Feb 3, 2026

Research Log: Kindergarten App & Model Evaluation — Feb 3, 2026

The Trigger: A Broken Kindergarten App

As a member of the kindergarten parents’ committee, I attended a committee meeting yesterday where one complaint kept resurfacing: the kindergarten’s app is genuinely bad.
What is presented as an “app” is essentially a web page wrapped inside a mobile shell. It is slow, unresponsive, and media content—especially photos and videos—often fails to load.

After the meeting, I outlined a product concept and basic feature plan and reached out to a software outsourcing team in China. My initial approach is intentionally minimal:
👉 design a single main-screen UI to validate visual quality and interaction flow before deciding whether the idea is worth deeper investment.
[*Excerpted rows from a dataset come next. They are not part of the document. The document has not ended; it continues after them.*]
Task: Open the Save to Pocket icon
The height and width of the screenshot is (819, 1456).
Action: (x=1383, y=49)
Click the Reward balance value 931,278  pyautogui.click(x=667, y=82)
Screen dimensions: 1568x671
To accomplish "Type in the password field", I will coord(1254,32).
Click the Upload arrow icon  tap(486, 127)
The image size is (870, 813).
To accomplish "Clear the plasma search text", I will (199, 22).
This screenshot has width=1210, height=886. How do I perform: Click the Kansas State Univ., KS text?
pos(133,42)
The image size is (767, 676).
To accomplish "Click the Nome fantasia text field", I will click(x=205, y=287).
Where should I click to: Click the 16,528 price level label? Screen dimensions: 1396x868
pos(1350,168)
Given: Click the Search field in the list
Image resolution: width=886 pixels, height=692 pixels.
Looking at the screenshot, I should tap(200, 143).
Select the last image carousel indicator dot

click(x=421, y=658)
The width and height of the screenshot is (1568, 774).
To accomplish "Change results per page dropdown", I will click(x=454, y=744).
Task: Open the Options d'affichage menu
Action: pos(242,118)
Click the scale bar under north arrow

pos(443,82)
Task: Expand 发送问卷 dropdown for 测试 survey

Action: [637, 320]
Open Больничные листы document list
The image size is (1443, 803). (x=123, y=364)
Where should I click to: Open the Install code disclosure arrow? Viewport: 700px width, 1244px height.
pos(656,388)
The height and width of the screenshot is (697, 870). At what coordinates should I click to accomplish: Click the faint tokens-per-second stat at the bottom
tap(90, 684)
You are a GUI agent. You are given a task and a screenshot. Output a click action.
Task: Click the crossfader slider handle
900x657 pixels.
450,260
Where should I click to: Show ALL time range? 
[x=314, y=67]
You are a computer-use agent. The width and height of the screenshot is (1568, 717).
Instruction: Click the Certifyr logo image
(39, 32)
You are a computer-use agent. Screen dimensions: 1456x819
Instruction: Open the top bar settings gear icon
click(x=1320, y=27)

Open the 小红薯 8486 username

This issue points to a clear market gap.
Kindergartens in Germany are undergoing digitalization, yet most existing solutions are outdated and built with a “just usable” mindset rather than a user-centric one. I see this as a meaningful opportunity worth exploring.

Research Progress Update

Today’s work focused on model evaluation and inference infrastructure.

I began by deploying a 16k-context model on an RTX 6000 Ada, but soon ran into a subtle networking issue.
Because the RunPod instance was hosted in the US and I was using an HTTP-based API, the Cloudflare timeout settings conflicted with my local and evaluation-side timeouts, causing the inference to stall indefinitely at step 1.

After identifying the root cause, I switched to an A100 setup.
Inference speed improved dramatically, and the overall pipeline behaved much more reliably, with noticeably better submission behavior.

Issues and Findings

After adjusting the YAML configuration, the run failed halfway due to a simple but costly oversight:
Docker image pulls require authentication, and I had forgotten to log in.

I restarted the process and documented this step carefully to avoid repeating the mistake. However, the more serious problem emerged during result analysis:

The vast majority of submitted patches were empty
The few non-empty patches were clearly hallucinated
Almost none were practically applicable

This led to an unavoidable conclusion:
👉 Qwen2.5 Coder 3B likely lacks the fundamental capability to handle this class of tasks.
Using this model as a baseline for such evaluations is, in practice, unrealistic.

Next Steps

The outcome is disappointing, but the direction is now clearer.
I need to search for a more viable approach—one that balances model capacity, compute cost, and practical effectiveness.

The search continues.
The road is still ahead.